Utsick Receiver Says The ‘P’ Word

As receiver Michael Goldberg moves closer to completing the claims process for creditors and investors in Jack Utsick’s Worldwide Entertainment, the attorney now declares the operation in fact, if not provably with intent, functioned as a "Ponzi scheme."

Goldberg’s assertion in a January 18th letter to creditors comes after nearly two years of vigorous objections to press reports using the term in describing the operations of WE and The Entertainment Group Fund. Both are Utsick companies that were sued, along with the Florida promoter and two partners, by the Securities and Exchange Commission in April 2006.

The SEC alleged a $300 million fraud perpetrated against investors between 1998 and 2004, and simultaneously announced a settlement that included putting the four defendants into receivership. Goldberg has been working to untie Utsick’s international Gordian knot of business dealings ever since.

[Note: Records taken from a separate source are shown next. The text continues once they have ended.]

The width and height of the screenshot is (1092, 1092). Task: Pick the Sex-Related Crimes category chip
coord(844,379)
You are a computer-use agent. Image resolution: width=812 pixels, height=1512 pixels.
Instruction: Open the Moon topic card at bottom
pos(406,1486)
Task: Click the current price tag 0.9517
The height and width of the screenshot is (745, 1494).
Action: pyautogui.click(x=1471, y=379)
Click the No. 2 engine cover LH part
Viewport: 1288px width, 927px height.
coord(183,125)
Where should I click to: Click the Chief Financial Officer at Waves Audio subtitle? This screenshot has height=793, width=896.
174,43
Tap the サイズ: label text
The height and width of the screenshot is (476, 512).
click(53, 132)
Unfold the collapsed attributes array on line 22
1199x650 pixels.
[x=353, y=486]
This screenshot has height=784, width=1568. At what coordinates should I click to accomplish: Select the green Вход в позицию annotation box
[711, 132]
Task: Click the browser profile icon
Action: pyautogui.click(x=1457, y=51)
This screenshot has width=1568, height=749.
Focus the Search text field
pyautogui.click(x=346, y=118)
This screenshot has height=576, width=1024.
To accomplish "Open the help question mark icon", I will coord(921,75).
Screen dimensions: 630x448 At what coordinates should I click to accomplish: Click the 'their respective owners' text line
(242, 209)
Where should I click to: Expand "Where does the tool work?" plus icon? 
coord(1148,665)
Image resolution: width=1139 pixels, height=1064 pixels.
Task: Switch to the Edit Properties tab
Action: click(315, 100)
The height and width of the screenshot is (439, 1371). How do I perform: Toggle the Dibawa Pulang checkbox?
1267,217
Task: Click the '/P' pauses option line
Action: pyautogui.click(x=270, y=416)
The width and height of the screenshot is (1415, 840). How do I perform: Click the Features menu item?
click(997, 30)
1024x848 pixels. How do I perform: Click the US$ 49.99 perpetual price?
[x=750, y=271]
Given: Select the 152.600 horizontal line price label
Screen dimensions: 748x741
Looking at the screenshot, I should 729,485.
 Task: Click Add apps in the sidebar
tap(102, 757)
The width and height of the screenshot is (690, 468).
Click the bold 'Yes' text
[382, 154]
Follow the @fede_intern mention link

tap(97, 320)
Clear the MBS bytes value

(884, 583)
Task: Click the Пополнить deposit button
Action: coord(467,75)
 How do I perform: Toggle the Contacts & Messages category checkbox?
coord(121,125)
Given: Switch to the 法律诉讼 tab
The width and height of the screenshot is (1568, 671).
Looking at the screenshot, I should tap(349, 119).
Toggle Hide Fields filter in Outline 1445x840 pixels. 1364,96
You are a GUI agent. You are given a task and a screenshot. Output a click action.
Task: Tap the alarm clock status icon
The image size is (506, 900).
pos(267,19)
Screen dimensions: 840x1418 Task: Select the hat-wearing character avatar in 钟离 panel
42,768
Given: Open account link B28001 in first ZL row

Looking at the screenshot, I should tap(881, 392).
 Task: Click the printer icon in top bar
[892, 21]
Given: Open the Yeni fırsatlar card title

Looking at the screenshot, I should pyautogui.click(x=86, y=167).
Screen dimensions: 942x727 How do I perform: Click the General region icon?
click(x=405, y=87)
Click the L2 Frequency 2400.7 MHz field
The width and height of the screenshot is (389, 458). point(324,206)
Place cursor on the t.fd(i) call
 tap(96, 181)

With the reconstruction of company financial statements by accountants finalized, Goldberg wrote to creditors that "it has been determined that contrary to representations made to you, Worldwide sustained annual operating losses as far back as 1995. Accordingly, the only way Worldwide was able to make distributions to investors was by continuing to raise money from new investors.

"Thus, although we do not have evidence of whether it was intended to be a Ponzi scheme, Worldwide falls within the textbook definition of a Ponzi scheme whereby money from new investors is used to pay distributions to earlier investors," Goldberg concluded.

In a November progress report to creditors, Goldberg noted that the SEC was in the process of trying to negotiate a settlement with Utsick and predicted an agreement would be reached "shortly." No reports as of press time indicate that any such agreement has been reached.

Because of a "dearth of records maintained by Worldwide and TEGFI," Goldberg was forced to retain a forensic accountant to recreate a database of investor account information to assist in verifying claims. The forensic accountant gave Goldberg his first accounting of investor payments and receipts in September.

Goldberg predicted that by the end of November, he expected approximately 900 of "the most complex and involved claims" will remain to be verified. However, he further anticipated bringing the claims verification process to a close sometime "in or around" February, with initial creditor distributions to follow in the spring.